For many students, the things learned during the school year can be easily forgotten during the summer months away.
That’s why the Steps-to-College program, which provides summer enrichment courses for English-learning local high school students, was developed.
Lisa Diehl, director of the program, said it’s a “great way for them to be successful in high school and hopefully go to college.”
The University of North Georgia in Gainesville hosts the program that aims to help these students maintain their English language skills over the summer, provide opportunities for them to earn credit toward graduation and introduce them to life at an institution of higher education.
Courses also include civics, economics, math and ESOL studies.
S2C was first held in 1999 and included 44 students. About 80 students participated this year, and there is room to grow.
But about 10 years ago, the program’s future did not look so bright as funding began to dry up.
Now, however, The Goizueta Foundation provides continued financial support. Participating school systems include Gainesville City school system and the Hall, Forsyth, and Banks county school systems.
Most students are referred by guidance counselors at their respective high schools. Many come from homes where they are expected to work to help support their lower-income families.

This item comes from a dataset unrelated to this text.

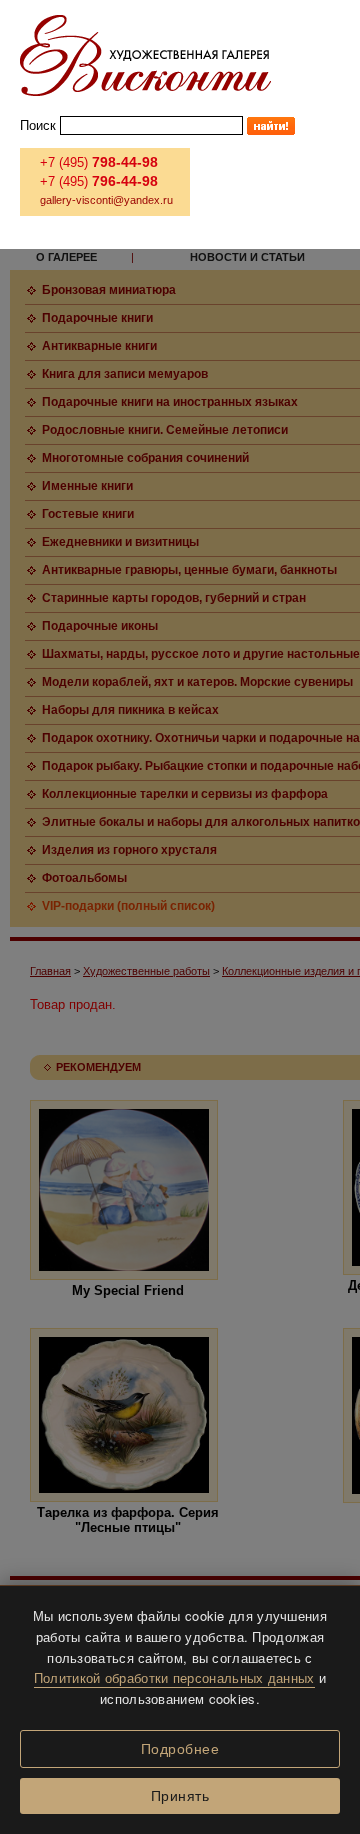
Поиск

Khanh Tran, a rising senior at Gainesville High with musical aspirations, said the civics portion of the program had been most interesting and beneficial to him.
“I learned a lot of things in this program,” Tran, who is originally from Vietnam, said. “I made a lot of friends.”

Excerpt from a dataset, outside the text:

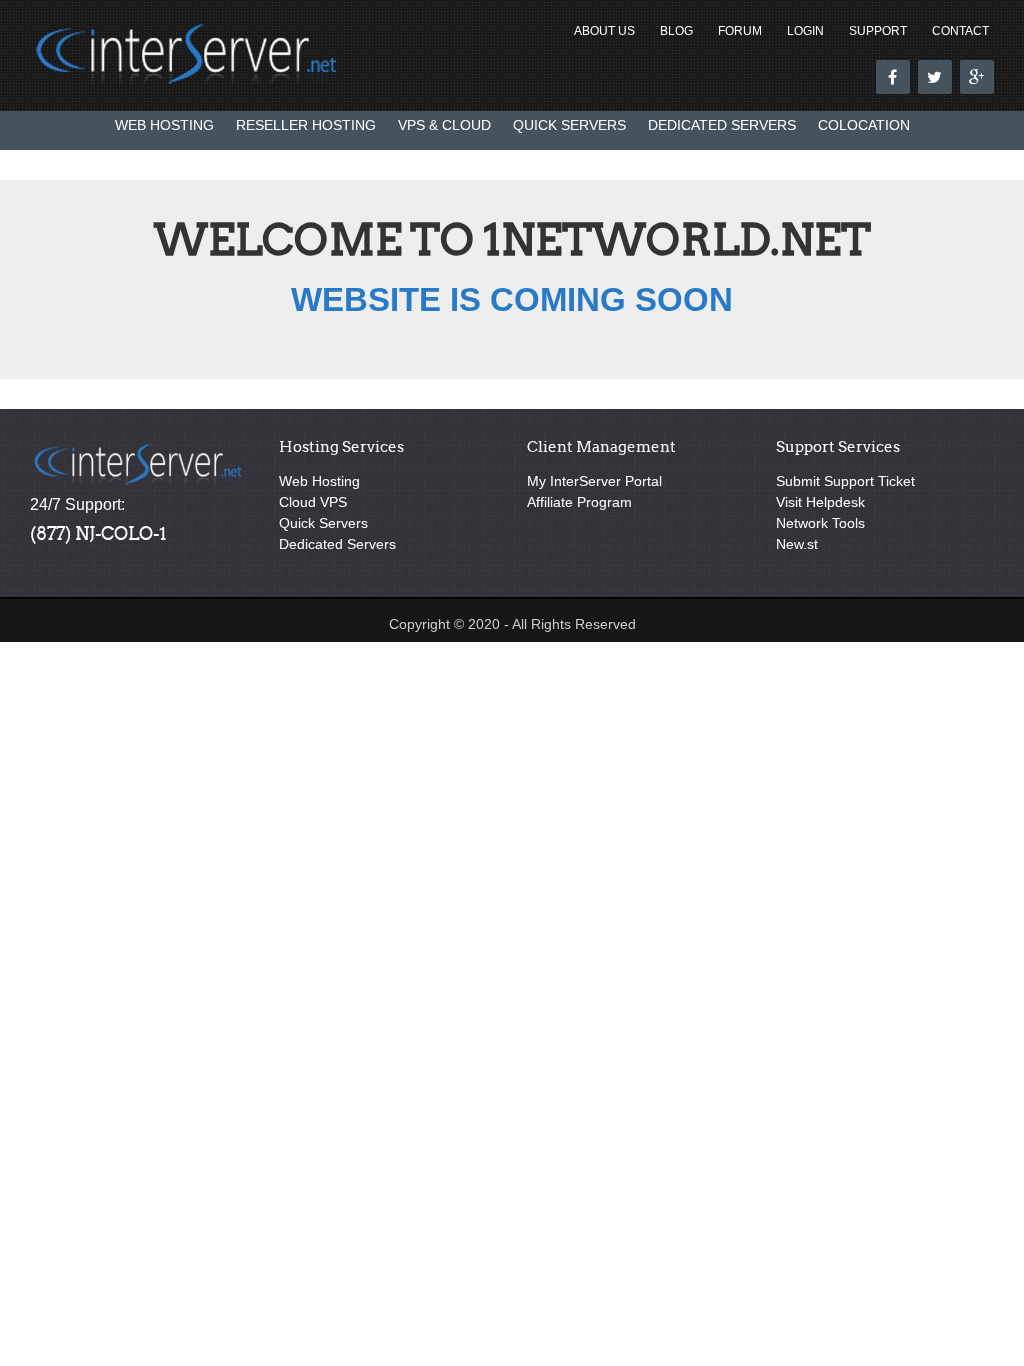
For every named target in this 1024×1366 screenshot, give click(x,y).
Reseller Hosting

Joseline Nyabatoni, who was born in the Democratic Republic of the Congo, said learning about the different laws that exist in the United States was “weird” but helpful.
The rising junior at Gainesville High said the summer program had given her the confidence she needed to continue pursuing her academic studies. She intends to enroll at UNG after graduation.
For Myles Mann, 24, a teaching assistant in the program, the experience has been “delightful.”
He described the month-long program as a mix of summer camp and rigorous study. Most students come from humble backgrounds, Mann added, and they are ready and willing to learn.
It’s also been fruitful for himself, Mann said, as he explores a career in teaching.
Sthefany Pedraza, also a teaching assistant, described the program as immersive, which helps allow English-language learners, many of whom are from Mexico and Central America, to catch up and get ahead.
The lack of confidence that some of these students have in facing language and cultural barriers can be discouraging, and it’s what the program is designed to help them overcome.
“I was one of those students cast aside,” Diehl said.
Kristy Smith, a teacher at Gainesville High, said she has been feeding kids to the program “ever since I can remember.”
“For some kids, it helps them to graduate on time,” she added.
This year, Smith decided to become part of the program. Smith grew up abroad, in places like Brazil and Ecuador, and so in addition to the Spanish language, she understands the culture that many of the program’s students are coming from.
“So because I know the students, I can serve them appropriately according to their ability,” she said, adding that these relationships are important for a program that is condensed into just a few weeks. “They’re keeping up and doing great.”